In jedem Jahr der Sekundarstufe – also von der 5. bis zur 9. Klasse – widmen sich die Schüler einem der Feiertage des Monats Tischri mit besonderer Aufmerksamkeit und an einem Projekttag. Sechs Stunden lang wird dann mit ganzer Kraft gewerkelt, entstehen feiertagsspezifisch Apfelgelee, runde Challot, Grußkarten, bemalte Honigteller und Sukkaschmuck. Am Tag vor Rosch Haschana wurde das Erlernte und Erarbeitete schließlich den Mitschülern präsentiert. In diesem Jahr in Form eines Schulfestes, an dem auch Freunde und Familie teilnehmen durften.
Zuordnung Wer welchen Feiertag intensiv beackert, ist im Lehrplan der Lichtigfeld-Schule festgeschrieben: Die Fünfte arbeitet sich in die Tiefen von Rosch Haschana ein, die Sechste in Jom Kippur und die Siebte in Sukkot. Dann folgt ein kleiner Wechsel in der eigentlichen Feiertagsreihenfolge: die Achtklässler sind für Simchat Tora zuständig, die Neunte für Schmini Azeret.

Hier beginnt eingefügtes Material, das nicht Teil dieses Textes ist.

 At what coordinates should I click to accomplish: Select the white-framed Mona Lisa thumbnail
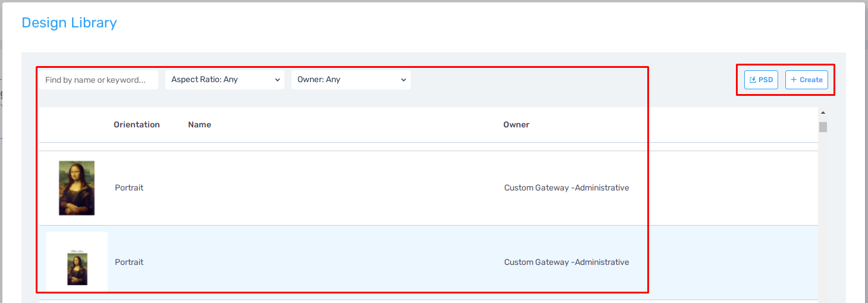[x=77, y=263]
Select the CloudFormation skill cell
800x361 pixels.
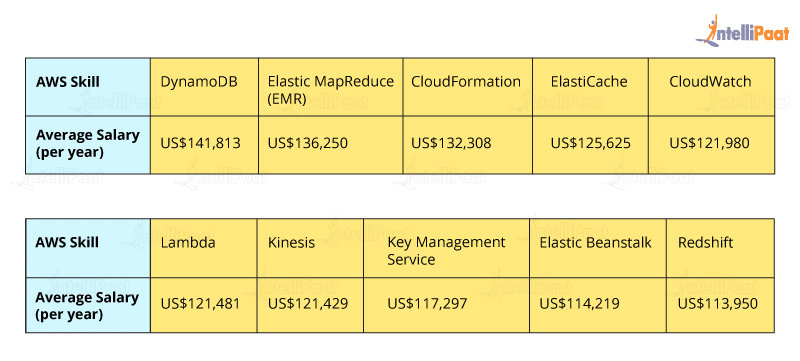(x=468, y=87)
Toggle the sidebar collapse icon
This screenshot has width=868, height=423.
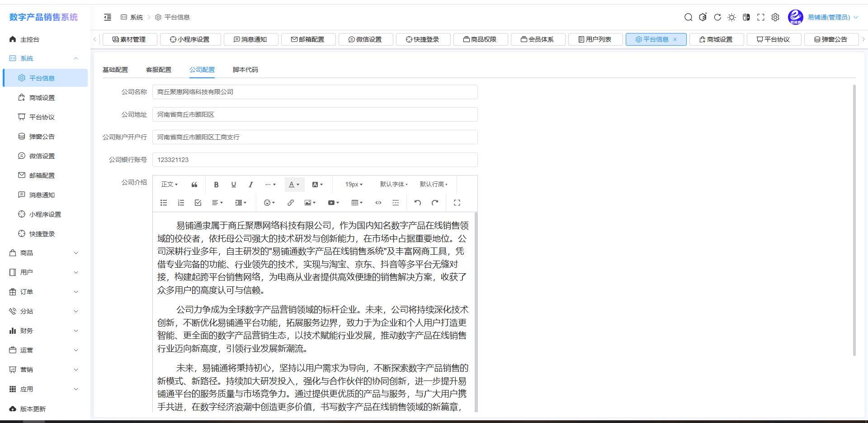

»Wir haben das umgedreht, weil Schmini Azeret schwierig darzustellen ist«, erklärt Religionslehrerin Nurith Schönfeld. Die Bedeutung des Feiertages, an dem um Wasser für die neue Ernte gebeten wird, haben die Neuntklässler mit Bravour umgesetzt, indem die Chemieklasse Experimente mit Wasser vorführte.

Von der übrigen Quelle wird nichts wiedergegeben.